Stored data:
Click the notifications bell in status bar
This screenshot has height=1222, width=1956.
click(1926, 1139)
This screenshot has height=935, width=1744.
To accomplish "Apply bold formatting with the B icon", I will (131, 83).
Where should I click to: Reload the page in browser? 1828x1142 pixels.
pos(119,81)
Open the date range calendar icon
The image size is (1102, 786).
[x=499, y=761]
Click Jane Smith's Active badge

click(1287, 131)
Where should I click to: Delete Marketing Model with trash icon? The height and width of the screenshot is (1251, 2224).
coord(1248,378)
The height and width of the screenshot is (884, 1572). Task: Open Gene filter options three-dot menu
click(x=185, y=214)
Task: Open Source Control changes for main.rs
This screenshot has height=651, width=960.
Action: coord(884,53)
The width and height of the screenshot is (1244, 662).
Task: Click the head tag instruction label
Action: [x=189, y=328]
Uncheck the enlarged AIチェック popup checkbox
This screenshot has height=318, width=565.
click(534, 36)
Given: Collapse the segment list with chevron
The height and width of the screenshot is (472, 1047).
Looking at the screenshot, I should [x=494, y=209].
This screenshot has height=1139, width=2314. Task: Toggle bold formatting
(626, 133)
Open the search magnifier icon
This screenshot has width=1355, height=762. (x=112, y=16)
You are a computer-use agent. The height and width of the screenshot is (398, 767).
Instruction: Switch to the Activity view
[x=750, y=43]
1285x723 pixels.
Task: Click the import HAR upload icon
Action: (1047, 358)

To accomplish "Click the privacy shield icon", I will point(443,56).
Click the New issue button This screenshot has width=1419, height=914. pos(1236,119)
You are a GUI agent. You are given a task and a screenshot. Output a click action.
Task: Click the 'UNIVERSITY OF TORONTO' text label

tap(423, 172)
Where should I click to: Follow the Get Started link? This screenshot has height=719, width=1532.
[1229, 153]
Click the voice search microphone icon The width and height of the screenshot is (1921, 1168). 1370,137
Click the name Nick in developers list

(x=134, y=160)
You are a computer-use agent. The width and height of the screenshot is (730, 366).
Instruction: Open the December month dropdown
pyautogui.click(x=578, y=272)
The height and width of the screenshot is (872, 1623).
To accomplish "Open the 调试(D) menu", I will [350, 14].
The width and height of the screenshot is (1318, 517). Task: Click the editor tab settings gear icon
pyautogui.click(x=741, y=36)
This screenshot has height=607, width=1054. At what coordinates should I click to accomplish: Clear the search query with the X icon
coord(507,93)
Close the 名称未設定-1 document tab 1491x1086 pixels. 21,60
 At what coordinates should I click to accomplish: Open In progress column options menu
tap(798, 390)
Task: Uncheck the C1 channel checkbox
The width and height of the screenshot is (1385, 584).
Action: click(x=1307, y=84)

Directions:
From the first line to the last, set down every record exactly as written above.

Answer for the task:
Click the notifications bell in status bar
This screenshot has height=1222, width=1956.
click(1926, 1139)
This screenshot has height=935, width=1744.
To accomplish "Apply bold formatting with the B icon", I will (131, 83).
Where should I click to: Reload the page in browser? 1828x1142 pixels.
pos(119,81)
Open the date range calendar icon
The image size is (1102, 786).
[x=499, y=761]
Click Jane Smith's Active badge

click(1287, 131)
Where should I click to: Delete Marketing Model with trash icon? The height and width of the screenshot is (1251, 2224).
coord(1248,378)
The height and width of the screenshot is (884, 1572). Task: Open Gene filter options three-dot menu
click(x=185, y=214)
Task: Open Source Control changes for main.rs
This screenshot has height=651, width=960.
Action: coord(884,53)
The width and height of the screenshot is (1244, 662).
Task: Click the head tag instruction label
Action: [x=189, y=328]
Uncheck the enlarged AIチェック popup checkbox
This screenshot has height=318, width=565.
click(534, 36)
Given: Collapse the segment list with chevron
The height and width of the screenshot is (472, 1047).
Looking at the screenshot, I should [x=494, y=209].
This screenshot has height=1139, width=2314. Task: Toggle bold formatting
(626, 133)
Open the search magnifier icon
This screenshot has width=1355, height=762. (x=112, y=16)
You are a computer-use agent. The height and width of the screenshot is (398, 767).
Instruction: Switch to the Activity view
[x=750, y=43]
1285x723 pixels.
Task: Click the import HAR upload icon
Action: (1047, 358)

To accomplish "Click the privacy shield icon", I will point(443,56).
Click the New issue button This screenshot has width=1419, height=914. pos(1236,119)
You are a GUI agent. You are given a task and a screenshot. Output a click action.
Task: Click the 'UNIVERSITY OF TORONTO' text label

tap(423, 172)
Where should I click to: Follow the Get Started link? This screenshot has height=719, width=1532.
[1229, 153]
Click the voice search microphone icon The width and height of the screenshot is (1921, 1168). 1370,137
Click the name Nick in developers list

(x=134, y=160)
You are a computer-use agent. The width and height of the screenshot is (730, 366).
Instruction: Open the December month dropdown
pyautogui.click(x=578, y=272)
The height and width of the screenshot is (872, 1623).
To accomplish "Open the 调试(D) menu", I will [350, 14].
The width and height of the screenshot is (1318, 517). Task: Click the editor tab settings gear icon
pyautogui.click(x=741, y=36)
This screenshot has height=607, width=1054. At what coordinates should I click to accomplish: Clear the search query with the X icon
coord(507,93)
Close the 名称未設定-1 document tab 1491x1086 pixels. 21,60
 At what coordinates should I click to accomplish: Open In progress column options menu
tap(798, 390)
Task: Uncheck the C1 channel checkbox
The width and height of the screenshot is (1385, 584).
Action: click(x=1307, y=84)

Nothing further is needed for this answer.